Instructions to follow: Copy word for word the lines of the records from the first line through the line holding "Action: click(55, 80)", including that line.
####################
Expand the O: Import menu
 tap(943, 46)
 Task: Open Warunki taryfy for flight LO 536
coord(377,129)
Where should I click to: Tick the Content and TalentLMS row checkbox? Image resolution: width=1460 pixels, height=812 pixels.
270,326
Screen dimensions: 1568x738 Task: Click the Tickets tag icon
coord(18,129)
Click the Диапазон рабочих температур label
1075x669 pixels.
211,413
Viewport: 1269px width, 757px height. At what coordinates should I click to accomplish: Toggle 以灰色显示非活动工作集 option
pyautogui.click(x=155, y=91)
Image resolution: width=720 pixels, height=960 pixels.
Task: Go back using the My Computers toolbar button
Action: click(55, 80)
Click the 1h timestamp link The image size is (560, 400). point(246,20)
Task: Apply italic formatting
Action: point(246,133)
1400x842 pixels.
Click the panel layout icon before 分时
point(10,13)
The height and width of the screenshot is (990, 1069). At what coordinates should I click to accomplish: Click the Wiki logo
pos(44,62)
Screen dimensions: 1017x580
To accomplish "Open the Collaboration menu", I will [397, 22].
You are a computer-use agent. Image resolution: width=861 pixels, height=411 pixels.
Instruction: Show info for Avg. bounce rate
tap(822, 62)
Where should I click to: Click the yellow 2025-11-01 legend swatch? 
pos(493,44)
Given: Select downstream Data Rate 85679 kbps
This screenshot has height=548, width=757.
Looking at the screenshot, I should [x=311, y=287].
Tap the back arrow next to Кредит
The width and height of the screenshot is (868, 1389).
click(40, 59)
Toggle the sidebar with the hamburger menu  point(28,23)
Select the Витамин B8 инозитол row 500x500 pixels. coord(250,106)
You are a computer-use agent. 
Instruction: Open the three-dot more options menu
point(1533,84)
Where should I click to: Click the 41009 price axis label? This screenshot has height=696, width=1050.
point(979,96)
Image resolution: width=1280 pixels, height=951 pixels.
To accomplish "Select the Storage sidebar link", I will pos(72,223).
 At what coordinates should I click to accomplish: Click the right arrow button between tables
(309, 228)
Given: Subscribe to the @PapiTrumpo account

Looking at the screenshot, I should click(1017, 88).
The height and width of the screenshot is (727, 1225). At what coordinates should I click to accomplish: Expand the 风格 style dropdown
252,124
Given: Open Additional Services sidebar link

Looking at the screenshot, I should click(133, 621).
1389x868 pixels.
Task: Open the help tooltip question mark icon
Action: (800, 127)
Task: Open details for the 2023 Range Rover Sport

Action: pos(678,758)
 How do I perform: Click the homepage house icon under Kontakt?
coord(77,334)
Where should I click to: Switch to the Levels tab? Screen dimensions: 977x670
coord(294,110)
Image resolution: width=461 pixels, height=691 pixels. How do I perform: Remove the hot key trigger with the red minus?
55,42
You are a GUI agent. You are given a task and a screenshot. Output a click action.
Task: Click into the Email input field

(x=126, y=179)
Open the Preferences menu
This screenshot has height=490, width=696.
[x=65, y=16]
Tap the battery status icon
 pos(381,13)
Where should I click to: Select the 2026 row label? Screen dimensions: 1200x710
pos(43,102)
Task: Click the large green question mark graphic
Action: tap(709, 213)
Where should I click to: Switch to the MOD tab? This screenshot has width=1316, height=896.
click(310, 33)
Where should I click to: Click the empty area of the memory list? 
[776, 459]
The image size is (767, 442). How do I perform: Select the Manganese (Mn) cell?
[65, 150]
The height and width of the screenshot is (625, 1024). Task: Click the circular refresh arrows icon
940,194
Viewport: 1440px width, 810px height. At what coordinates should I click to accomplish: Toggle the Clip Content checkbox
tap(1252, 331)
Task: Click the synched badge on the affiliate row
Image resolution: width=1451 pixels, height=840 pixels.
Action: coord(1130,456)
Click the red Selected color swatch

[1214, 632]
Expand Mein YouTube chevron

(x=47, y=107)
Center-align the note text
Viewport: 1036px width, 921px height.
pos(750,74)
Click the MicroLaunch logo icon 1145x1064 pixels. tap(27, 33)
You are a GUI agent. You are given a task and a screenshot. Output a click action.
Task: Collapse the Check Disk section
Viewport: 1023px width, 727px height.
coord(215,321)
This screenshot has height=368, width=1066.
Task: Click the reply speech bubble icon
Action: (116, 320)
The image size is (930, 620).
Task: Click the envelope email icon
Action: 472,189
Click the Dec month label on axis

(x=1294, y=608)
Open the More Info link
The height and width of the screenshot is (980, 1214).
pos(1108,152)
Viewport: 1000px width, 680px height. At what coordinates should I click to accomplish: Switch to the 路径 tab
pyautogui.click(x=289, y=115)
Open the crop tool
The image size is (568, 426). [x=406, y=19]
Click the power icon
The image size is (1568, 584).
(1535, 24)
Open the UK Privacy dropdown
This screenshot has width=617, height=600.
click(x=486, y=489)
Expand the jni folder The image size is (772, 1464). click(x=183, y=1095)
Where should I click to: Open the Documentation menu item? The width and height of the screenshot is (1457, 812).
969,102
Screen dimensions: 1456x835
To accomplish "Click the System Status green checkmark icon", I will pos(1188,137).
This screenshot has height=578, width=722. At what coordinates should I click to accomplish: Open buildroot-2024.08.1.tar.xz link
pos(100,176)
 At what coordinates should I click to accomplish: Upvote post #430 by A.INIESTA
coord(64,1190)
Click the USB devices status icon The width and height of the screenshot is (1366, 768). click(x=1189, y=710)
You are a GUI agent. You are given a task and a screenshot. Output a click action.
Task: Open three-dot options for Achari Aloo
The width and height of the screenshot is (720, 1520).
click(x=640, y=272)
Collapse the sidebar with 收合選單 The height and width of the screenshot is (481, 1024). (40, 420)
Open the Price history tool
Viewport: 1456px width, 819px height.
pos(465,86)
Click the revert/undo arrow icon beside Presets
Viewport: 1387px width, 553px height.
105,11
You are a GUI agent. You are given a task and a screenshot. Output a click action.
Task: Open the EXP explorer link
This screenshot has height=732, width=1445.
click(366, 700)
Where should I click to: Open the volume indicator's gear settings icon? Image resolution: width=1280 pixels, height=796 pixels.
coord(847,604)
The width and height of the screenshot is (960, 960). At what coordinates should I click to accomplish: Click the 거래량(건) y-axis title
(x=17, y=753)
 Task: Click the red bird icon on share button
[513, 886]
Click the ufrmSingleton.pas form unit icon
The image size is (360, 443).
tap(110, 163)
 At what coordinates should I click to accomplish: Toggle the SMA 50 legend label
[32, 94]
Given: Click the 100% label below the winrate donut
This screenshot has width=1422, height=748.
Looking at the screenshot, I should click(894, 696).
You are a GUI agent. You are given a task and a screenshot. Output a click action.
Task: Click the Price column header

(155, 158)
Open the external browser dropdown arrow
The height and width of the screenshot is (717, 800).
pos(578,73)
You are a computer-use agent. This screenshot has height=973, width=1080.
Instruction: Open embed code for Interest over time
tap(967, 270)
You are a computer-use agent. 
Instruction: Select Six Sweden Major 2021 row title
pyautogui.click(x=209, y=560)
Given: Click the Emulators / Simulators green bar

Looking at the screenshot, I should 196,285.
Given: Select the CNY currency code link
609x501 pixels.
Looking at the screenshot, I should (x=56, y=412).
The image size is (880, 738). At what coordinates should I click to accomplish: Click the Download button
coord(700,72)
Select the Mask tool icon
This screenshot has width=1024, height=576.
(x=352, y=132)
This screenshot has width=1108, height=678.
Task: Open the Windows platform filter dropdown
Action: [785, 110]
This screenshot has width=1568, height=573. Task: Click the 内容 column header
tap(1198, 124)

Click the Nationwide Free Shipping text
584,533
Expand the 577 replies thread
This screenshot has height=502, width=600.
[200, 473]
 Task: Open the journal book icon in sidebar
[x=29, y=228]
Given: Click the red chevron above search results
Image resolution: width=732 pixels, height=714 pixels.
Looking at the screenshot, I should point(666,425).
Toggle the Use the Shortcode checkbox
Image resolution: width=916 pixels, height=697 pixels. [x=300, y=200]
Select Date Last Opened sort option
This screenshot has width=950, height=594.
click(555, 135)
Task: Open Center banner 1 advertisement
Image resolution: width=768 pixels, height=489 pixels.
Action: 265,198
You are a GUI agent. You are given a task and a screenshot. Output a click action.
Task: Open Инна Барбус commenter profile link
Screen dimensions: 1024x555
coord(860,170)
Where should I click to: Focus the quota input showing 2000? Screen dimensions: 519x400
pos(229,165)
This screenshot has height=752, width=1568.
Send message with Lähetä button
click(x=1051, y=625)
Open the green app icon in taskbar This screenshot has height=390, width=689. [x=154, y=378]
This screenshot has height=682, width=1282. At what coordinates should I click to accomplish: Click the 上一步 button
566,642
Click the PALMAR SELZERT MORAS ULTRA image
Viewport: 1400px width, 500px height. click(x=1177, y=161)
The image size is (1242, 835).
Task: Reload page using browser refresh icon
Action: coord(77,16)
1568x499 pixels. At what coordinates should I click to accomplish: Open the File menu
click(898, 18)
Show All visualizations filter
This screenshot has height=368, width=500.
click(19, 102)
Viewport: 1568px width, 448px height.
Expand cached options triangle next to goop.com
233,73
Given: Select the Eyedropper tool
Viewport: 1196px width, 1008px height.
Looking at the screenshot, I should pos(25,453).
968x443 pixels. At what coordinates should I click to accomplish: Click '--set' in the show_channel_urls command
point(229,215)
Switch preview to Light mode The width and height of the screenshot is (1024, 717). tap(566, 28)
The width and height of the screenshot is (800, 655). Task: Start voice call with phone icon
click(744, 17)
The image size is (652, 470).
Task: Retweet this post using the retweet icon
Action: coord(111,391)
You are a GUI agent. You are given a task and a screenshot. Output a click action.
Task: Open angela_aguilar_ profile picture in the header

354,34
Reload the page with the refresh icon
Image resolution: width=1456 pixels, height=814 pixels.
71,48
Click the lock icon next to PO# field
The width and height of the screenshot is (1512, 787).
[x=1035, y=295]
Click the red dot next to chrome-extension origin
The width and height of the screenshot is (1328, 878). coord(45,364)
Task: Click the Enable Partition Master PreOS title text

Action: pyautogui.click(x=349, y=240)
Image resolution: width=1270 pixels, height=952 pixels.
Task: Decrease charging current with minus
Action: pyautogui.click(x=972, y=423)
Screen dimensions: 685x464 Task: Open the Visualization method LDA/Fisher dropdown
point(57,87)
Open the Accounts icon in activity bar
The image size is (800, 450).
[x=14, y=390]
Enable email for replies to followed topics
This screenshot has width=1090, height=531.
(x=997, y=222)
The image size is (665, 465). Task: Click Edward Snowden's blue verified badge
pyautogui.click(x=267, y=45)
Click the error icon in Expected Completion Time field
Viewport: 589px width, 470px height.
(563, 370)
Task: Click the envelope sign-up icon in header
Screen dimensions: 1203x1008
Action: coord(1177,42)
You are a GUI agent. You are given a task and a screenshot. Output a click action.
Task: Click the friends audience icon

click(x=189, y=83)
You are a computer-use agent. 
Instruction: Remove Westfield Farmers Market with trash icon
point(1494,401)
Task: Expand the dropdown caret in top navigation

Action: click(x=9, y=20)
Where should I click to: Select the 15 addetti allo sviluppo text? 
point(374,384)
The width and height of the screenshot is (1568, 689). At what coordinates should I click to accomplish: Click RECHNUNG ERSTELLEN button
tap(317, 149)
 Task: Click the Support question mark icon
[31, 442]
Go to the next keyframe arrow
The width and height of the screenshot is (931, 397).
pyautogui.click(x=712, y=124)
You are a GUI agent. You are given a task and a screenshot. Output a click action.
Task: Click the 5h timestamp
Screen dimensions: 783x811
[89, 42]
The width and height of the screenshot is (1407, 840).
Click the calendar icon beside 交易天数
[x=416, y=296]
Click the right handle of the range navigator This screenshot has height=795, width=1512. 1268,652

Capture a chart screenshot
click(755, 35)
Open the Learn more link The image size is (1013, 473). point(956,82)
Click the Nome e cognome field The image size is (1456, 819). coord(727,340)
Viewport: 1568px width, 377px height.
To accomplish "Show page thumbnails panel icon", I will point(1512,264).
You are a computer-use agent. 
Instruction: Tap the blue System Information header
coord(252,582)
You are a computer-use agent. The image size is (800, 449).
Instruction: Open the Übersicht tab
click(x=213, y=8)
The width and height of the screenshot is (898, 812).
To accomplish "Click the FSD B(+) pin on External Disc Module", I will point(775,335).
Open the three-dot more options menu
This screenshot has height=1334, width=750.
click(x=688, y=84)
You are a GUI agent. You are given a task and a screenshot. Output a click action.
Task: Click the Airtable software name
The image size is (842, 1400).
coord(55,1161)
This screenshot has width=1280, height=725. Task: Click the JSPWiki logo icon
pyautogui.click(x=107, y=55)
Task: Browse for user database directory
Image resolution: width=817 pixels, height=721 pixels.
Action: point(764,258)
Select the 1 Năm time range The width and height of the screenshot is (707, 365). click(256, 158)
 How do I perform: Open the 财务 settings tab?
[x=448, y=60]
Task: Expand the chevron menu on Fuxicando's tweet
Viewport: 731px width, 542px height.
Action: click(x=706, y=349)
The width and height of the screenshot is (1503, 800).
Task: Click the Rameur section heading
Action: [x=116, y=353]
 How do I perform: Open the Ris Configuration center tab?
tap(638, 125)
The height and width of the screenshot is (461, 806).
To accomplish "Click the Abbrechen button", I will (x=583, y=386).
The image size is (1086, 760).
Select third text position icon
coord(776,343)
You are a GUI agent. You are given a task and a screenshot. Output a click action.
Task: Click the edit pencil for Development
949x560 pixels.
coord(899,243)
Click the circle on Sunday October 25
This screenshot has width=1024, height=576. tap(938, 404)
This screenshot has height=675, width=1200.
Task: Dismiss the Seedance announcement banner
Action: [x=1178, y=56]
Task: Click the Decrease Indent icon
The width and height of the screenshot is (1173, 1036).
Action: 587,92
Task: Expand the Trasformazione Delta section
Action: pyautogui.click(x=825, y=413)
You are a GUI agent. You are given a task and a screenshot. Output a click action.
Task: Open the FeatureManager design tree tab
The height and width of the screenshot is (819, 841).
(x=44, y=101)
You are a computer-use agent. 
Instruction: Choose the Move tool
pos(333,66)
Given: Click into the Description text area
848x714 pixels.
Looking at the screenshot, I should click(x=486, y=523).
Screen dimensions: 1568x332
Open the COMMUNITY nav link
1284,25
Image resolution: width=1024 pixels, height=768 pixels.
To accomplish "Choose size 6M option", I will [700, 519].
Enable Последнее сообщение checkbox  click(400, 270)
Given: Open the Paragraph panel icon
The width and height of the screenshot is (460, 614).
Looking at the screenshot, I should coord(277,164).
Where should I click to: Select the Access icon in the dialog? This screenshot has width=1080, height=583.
####################
Completed exercise:
Expand the O: Import menu
 tap(943, 46)
 Task: Open Warunki taryfy for flight LO 536
coord(377,129)
Where should I click to: Tick the Content and TalentLMS row checkbox? Image resolution: width=1460 pixels, height=812 pixels.
270,326
Screen dimensions: 1568x738 Task: Click the Tickets tag icon
coord(18,129)
Click the Диапазон рабочих температур label
1075x669 pixels.
211,413
Viewport: 1269px width, 757px height. At what coordinates should I click to accomplish: Toggle 以灰色显示非活动工作集 option
pyautogui.click(x=155, y=91)
Image resolution: width=720 pixels, height=960 pixels.
Task: Go back using the My Computers toolbar button
Action: click(55, 80)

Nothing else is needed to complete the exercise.